INSTRUCTIONS TO FOLLOW: With the material below, print exactly the lines between the line holding "This screenshot has width=2378, height=1319." and the line holding "The image size is (2048, 1536).", inclusive. Add nothing else.

RECORD SET:
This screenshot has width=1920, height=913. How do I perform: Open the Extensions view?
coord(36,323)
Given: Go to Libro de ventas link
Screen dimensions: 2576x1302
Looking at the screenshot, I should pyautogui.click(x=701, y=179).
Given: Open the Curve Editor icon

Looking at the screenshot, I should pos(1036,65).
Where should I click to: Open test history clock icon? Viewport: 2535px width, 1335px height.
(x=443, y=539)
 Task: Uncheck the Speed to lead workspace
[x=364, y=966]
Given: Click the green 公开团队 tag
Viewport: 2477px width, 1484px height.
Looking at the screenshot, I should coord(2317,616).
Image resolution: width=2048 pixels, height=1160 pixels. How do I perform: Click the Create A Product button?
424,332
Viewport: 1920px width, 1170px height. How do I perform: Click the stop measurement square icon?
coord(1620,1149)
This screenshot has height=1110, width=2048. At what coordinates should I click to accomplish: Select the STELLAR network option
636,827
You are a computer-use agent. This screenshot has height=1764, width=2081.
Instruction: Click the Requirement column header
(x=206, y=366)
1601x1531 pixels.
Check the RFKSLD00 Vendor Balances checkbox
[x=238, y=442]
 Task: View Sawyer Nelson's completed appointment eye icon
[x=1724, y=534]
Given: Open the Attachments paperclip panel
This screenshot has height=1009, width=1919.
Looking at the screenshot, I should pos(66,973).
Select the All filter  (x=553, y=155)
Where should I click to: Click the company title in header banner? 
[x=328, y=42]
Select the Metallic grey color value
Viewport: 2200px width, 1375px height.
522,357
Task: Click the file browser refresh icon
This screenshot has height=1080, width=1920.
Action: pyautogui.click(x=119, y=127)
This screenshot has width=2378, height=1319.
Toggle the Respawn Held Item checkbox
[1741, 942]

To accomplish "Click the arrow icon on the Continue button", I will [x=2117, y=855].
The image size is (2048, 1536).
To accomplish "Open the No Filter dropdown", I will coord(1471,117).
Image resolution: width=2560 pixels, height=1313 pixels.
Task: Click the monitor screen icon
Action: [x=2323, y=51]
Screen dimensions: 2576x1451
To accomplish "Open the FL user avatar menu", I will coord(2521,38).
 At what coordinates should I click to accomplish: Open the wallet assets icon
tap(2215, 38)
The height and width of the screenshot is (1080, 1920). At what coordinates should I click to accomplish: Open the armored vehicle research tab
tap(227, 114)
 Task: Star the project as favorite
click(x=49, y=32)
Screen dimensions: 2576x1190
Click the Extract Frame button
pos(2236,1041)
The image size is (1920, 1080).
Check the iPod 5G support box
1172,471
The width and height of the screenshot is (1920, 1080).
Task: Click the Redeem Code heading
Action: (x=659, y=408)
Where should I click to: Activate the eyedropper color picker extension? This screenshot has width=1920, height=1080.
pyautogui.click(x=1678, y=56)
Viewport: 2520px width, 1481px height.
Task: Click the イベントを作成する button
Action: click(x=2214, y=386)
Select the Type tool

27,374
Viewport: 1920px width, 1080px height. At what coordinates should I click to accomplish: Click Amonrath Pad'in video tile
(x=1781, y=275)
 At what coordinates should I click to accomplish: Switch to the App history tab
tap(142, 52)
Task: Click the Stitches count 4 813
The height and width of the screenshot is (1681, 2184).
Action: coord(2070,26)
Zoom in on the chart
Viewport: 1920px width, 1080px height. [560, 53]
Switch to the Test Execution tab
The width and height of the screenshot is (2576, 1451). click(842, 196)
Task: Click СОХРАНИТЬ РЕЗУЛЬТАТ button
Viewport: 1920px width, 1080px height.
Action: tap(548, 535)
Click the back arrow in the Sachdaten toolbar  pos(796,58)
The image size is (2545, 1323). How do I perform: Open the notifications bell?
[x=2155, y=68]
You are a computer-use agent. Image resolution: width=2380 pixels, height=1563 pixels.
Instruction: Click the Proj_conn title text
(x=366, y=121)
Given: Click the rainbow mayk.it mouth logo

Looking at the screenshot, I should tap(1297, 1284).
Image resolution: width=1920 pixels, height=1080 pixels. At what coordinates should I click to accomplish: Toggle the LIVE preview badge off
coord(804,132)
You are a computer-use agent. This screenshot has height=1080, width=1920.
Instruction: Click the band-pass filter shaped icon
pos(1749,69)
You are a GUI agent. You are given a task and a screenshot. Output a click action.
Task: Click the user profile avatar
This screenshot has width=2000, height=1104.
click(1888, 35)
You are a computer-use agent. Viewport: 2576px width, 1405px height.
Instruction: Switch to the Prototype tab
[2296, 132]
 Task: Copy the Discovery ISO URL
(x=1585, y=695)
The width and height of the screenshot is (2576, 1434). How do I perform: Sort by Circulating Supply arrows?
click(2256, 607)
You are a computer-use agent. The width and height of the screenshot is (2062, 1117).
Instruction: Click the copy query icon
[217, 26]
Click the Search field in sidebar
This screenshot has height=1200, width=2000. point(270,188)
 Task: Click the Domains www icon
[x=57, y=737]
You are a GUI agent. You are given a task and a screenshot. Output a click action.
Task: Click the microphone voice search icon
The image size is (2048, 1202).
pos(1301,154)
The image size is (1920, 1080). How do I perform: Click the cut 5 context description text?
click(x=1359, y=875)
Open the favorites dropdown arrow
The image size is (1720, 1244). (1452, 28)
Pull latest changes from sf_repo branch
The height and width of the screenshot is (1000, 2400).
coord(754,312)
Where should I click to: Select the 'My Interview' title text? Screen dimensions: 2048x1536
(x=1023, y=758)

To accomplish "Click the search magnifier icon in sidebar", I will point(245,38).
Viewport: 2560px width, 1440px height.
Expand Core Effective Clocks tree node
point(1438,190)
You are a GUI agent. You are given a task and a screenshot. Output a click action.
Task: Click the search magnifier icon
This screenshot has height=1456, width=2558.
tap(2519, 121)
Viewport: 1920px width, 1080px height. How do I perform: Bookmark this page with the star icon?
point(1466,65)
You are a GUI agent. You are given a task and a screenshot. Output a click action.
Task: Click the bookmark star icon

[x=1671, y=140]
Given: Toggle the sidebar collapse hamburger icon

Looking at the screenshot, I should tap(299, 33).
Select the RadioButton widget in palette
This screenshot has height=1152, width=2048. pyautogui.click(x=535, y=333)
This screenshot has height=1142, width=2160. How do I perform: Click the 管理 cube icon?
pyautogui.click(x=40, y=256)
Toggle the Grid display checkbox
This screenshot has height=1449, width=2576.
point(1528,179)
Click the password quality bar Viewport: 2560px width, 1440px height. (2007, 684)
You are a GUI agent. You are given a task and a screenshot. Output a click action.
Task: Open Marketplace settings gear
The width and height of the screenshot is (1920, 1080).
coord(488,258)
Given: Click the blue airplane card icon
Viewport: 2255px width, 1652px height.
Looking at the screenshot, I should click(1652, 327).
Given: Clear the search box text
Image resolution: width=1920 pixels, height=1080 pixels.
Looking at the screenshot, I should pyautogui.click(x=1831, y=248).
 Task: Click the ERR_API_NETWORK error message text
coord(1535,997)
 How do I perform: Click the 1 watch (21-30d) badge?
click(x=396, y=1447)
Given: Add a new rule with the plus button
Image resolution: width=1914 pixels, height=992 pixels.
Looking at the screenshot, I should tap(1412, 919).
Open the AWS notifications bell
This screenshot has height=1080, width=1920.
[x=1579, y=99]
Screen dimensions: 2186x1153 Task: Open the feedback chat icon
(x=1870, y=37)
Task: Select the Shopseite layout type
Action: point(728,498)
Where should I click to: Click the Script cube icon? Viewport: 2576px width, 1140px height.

TASK RESULT:
This screenshot has width=2378, height=1319.
Toggle the Respawn Held Item checkbox
[1741, 942]

To accomplish "Click the arrow icon on the Continue button", I will [x=2117, y=855].
The image size is (2048, 1536).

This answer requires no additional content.